The figure above represent the disciplinarian, at best interdisciplinarian approach, through domains of knowledge known as physiology, sociobiology and biology. But a global view calls for a transdiciplinarian approach. This leads as to the a geometrical metaphor in which we see the triangle as the essence of the phenomenon life. Breaking this triangle, in each of its sides, would lead to the termination of life in the planet. We thus call this the triangle of survival and the universe in which we place this triangle, which in our metaphoric image is the entire plane, reality. Very much like the adventure of Abbott's Square [12] we will probe three and higher dimensional spaces, where we will find the 0mni- - .

In the long history of the cosmos, which stands for reality in its totality, life comes relatively late in a diminute part of it. Since then, it has manifested itself as phenomena of various kinds. Other forms of life, in different universes, would probably call for different geometric metaphors. We can hardly conceive the same principles of physiology, sociobiology and ecology in a possible extra-terrestrial equivalent to life.

In this metaphorically plane reality, hominids appeared - by creation or by evolution - about 4,5 million years ago. From the Australopithecus through the Homo sapiens and finally to our own species, Homo sapien sapiens , another triangle is superimposed into the triangle of survival, which nevertheless continues to be the essence for the phenomenon life.

When homo sapiens came into being, tools, instruments, equipment, techniques came into playing a role in these arrangements. The relations of this new species with natural reality, in which it was equally immersed as a part of it and not as mere observer, can not escape the model given in the triangle of survival. The new species may exhibit other characteristics. Maybe a special development of the neck and the head, manisfeted mainly in a special arrangement of the internal ear, possibilitated standing on two feet and allowed for a more accute sense of observer, and the differentiation of the upper part of the trachea, which allowed for a different arrangement of sounds possibilitating a very sophisticated form of communication. These characteristics combined with a growth of the cerebral cortex to give origin to a species with a much better control of the body, an acute capability of receiving vast amount of information and of processing this information with an enormous sense of memory, plus the development of a creative form of communication - language - and the development of a sense of past and future. The animal characteristics and the drive for survival became subordinated to intelligence and will. This is the homo sapiens sapiens .

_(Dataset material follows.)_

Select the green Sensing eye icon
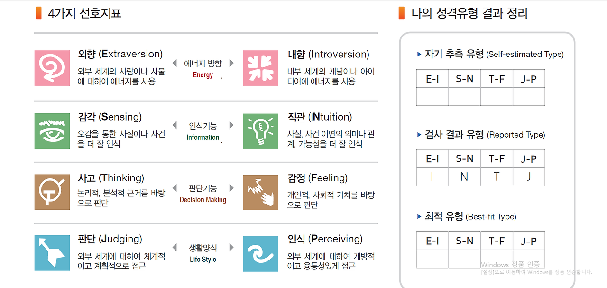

These new characteristics superimposed to the triangle of life another one, the triangle of transcendence, responsible for new intermediations between individuals, nature and societies (merely groups of individuals). Each individual of this new species, homo sapiens sapiens, which calls himself man [13], is, the same as any living species, constantly in the process of struggling for his own survival and for continuity of the species. But in this process man is acquiring mediators between himself, his other kins and nature, such as tools, instruments, equipments, techniques and communication. Some of these indeed deface nature. Other then the agglomerate of natural facts, nature now exhibits new facts, artifacts and mentifacts, facts produced by individual men. Reality is thus modified, enlarged.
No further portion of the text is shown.